* Direction
Output the lines of the data below as a JSON list of strings, one string per line, covering everything from the line containing "Asitenta sociala (34, 2498)" down to the line containing "ALEGERI (293, 70)", both included.

— start of Items —

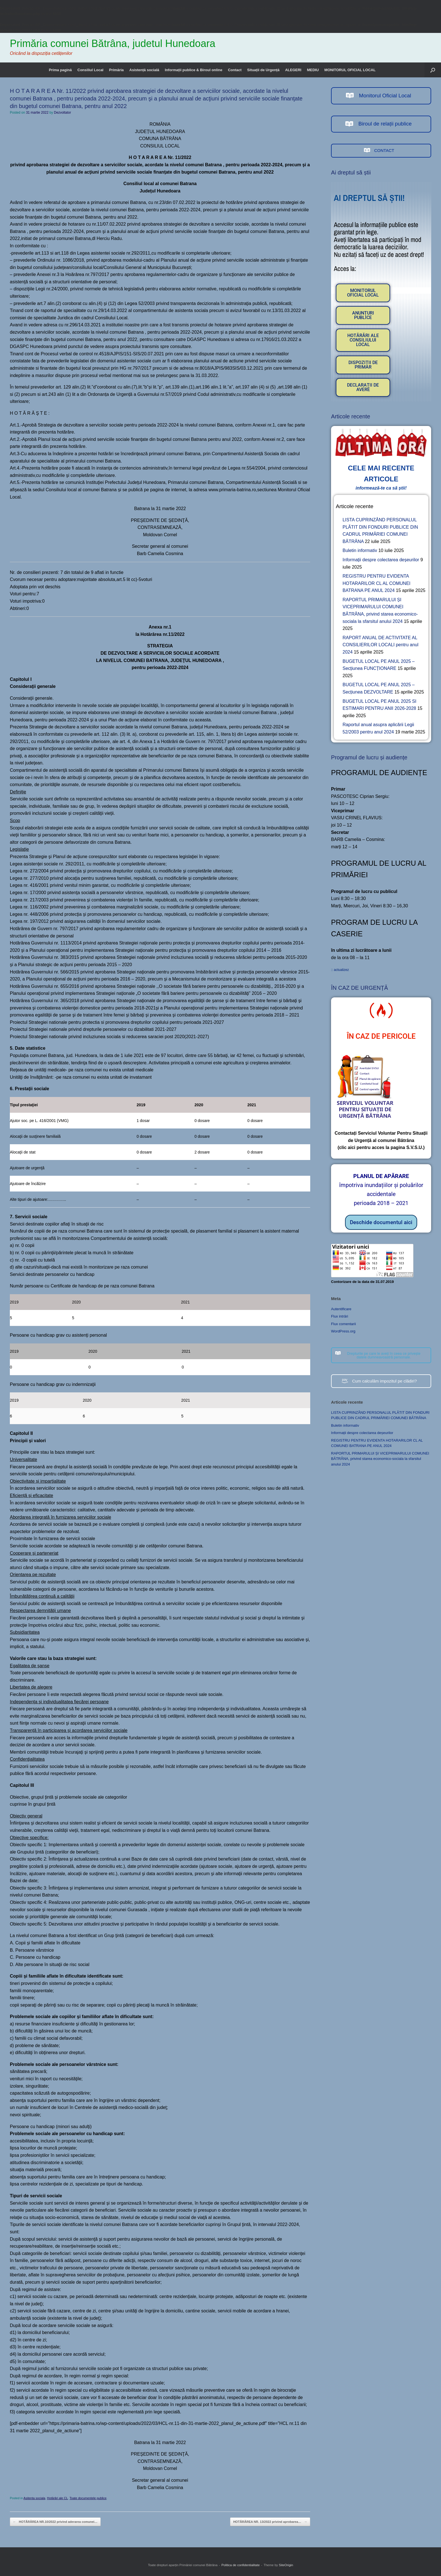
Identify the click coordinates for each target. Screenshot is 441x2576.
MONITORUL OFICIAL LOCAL (349, 70)
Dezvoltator (62, 113)
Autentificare (341, 1309)
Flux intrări (339, 1316)
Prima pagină (60, 70)
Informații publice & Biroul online (193, 70)
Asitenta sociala (34, 2498)
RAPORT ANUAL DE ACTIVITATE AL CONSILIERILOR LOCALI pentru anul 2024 (380, 644)
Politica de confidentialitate (240, 2565)
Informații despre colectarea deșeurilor (381, 559)
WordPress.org (343, 1331)
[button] (432, 69)
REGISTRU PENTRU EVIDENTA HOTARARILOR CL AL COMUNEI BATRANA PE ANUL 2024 (376, 583)
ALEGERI (293, 70)
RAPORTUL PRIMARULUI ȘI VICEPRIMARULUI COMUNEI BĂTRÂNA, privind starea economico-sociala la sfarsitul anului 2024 (380, 1458)
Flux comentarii (343, 1324)
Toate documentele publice (87, 2498)
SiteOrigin (286, 2565)
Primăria (116, 70)
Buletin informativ (360, 550)
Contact (234, 70)
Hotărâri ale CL (57, 2498)
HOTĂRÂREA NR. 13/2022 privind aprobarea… (270, 2521)
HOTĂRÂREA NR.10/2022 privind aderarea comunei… (55, 2521)
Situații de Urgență (263, 70)
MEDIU (313, 70)
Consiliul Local (90, 70)
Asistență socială (144, 70)
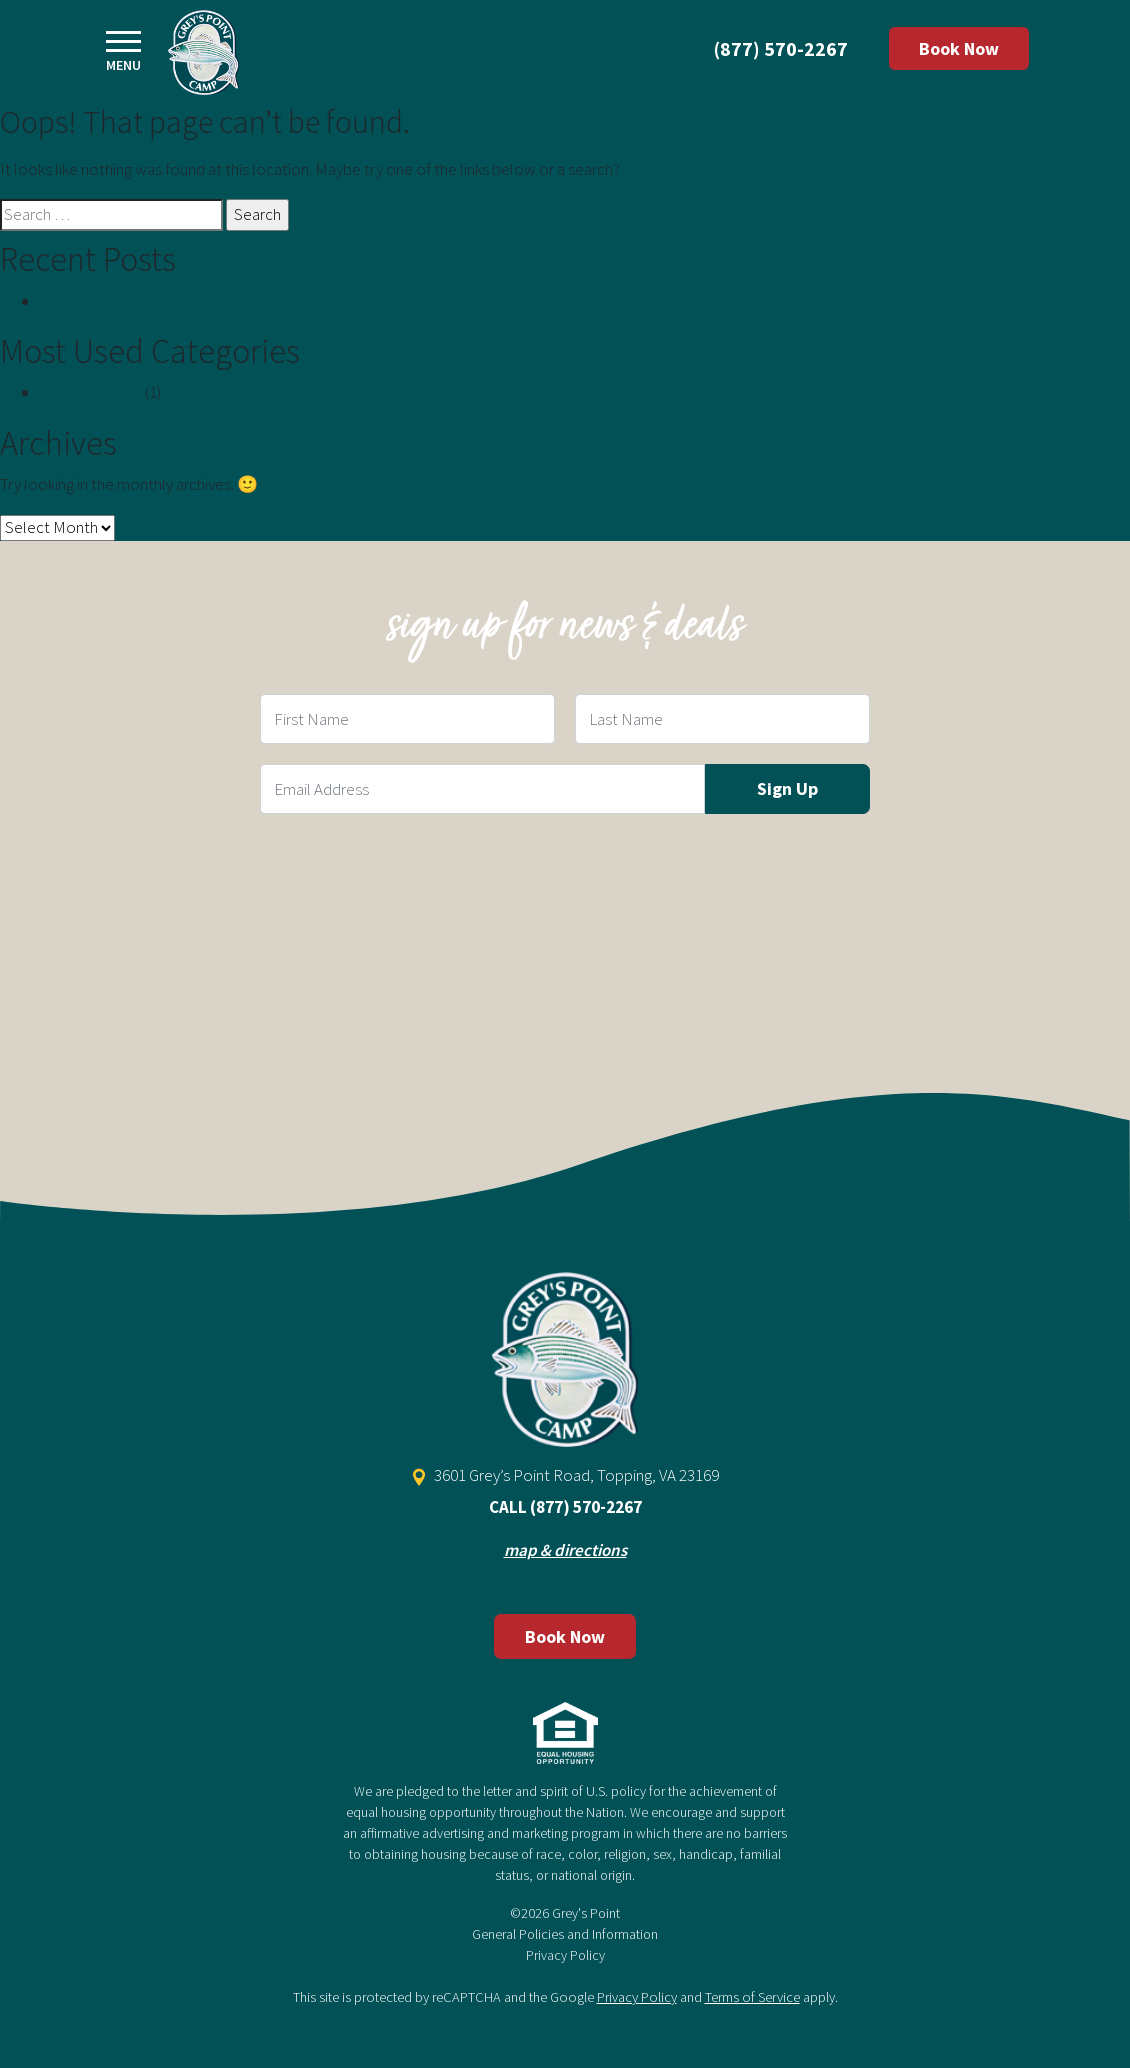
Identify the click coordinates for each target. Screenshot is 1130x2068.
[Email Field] (482, 789)
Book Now (959, 48)
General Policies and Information (565, 1934)
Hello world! (83, 301)
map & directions (565, 1550)
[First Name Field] (407, 719)
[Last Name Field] (722, 719)
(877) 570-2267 (781, 48)
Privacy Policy (565, 1955)
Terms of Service (752, 1997)
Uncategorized (91, 392)
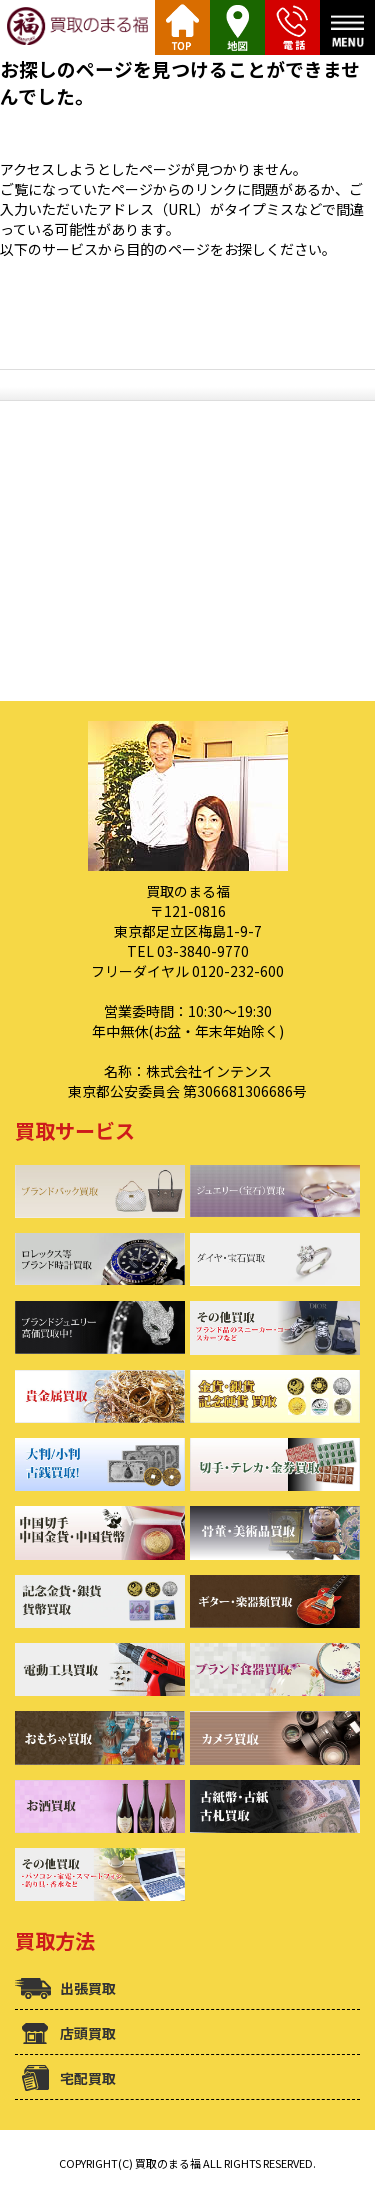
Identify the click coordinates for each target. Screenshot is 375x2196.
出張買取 (88, 1988)
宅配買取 (88, 2078)
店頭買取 (88, 2033)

— end of Items —

* Output of the exercise
[
  "Asitenta sociala (34, 2498)",
  "RAPORT ANUAL DE ACTIVITATE AL CONSILIERILOR LOCALI pentru anul 2024 (380, 644)",
  "Politica de confidentialitate (240, 2565)",
  "Informații despre colectarea deșeurilor (381, 559)",
  "WordPress.org (343, 1331)",
  "[button] (432, 69)",
  "REGISTRU PENTRU EVIDENTA HOTARARILOR CL AL COMUNEI BATRANA PE ANUL 2024 (376, 583)",
  "ALEGERI (293, 70)"
]